Wednesday, May 4, 2011

Italy to host Libya coalition talks

Libyan Contact Group meeting will seek a way to give financial support to rebel Transitional National Council.
Ministers from the NATO-backed coalition against Libyan leader Muammar Gaddafi meet in Rome on Thursday seeking ways to get money to rebels who are desperate to buy food and medicine and shore up their administration.
The meeting of Libya Contact Group will bring together foreign ministers from countries including France, Britain, the United States, Italy and Qatar as well as representatives of the Arab League and the African Union.
As the conflict in Libya has ground into stalemate, the rebel Transitional National Council, which controls the region of eastern Libya around Benghazi and has been recognised by both France and Italy, has appealed for loans of up to $3 billion.
But efforts to unblock state assets frozen in overseas accounts, or to allow the rebels to get past UN sanctions that prevent their selling oil on international markets, have been held up.
"It's not easy.
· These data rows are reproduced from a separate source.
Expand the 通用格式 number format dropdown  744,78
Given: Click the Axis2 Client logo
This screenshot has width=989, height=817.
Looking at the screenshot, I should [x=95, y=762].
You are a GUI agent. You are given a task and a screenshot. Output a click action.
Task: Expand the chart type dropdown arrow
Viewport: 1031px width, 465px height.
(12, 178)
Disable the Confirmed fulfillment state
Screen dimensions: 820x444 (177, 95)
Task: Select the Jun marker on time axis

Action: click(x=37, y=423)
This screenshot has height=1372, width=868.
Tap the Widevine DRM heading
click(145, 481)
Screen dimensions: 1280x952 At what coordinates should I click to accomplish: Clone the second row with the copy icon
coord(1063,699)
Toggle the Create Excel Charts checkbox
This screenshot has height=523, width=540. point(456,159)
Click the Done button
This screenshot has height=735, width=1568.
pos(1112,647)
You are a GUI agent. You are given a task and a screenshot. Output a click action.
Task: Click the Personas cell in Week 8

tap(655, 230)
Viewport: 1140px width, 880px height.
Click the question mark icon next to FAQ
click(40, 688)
There are Libyan assets that are frozen and for legal reasons unfreezing them is difficult," French Foreign Minister Alain Juppe told France 24 television on Wednesday.
Mahmoud Shammam, chief spokesman for the transitional council, said the rebels urgently needed $1.5 billion to cover immediate running costs.
"We need this for medical supplies, for food supplies, to keep the minimum functions of normal life -- electricity, running hospitals etc," he said.
Other rebels have spoken of needing $2-3 billion to try to shore up an administration created from scratch with no substantial sources of funding, and to pay the state salaries on which most people depend.
The rebels also want to press their cases for better weapons and equipment, Shammam suggested, saying that they are "hungry for basic arms."
Abdul Hafid Ghaug, the rebel government's spokesman, said in Benghazi that no country had sent the arms that the rebel forces say they desperately need.
"Up to this point we have not received any commitments (for weapons) from any friendly nation," he said.
British officials said the Rome meeting would also seek to impose new restrictions on arms smuggling and mercenaries operating within Libya, and hoped the contact group would work on action intended to restrict Gaddafi's exports of crude oil and his ability to import refined oil products.
Humanitarian concern
An aid ship was attacked by forces loyal to Gaddafi while rescuing African and Asian migrant workers from the besieged port of Misurata, forcing it to leave behind hundreds of Libyans desperate to flee the fighting.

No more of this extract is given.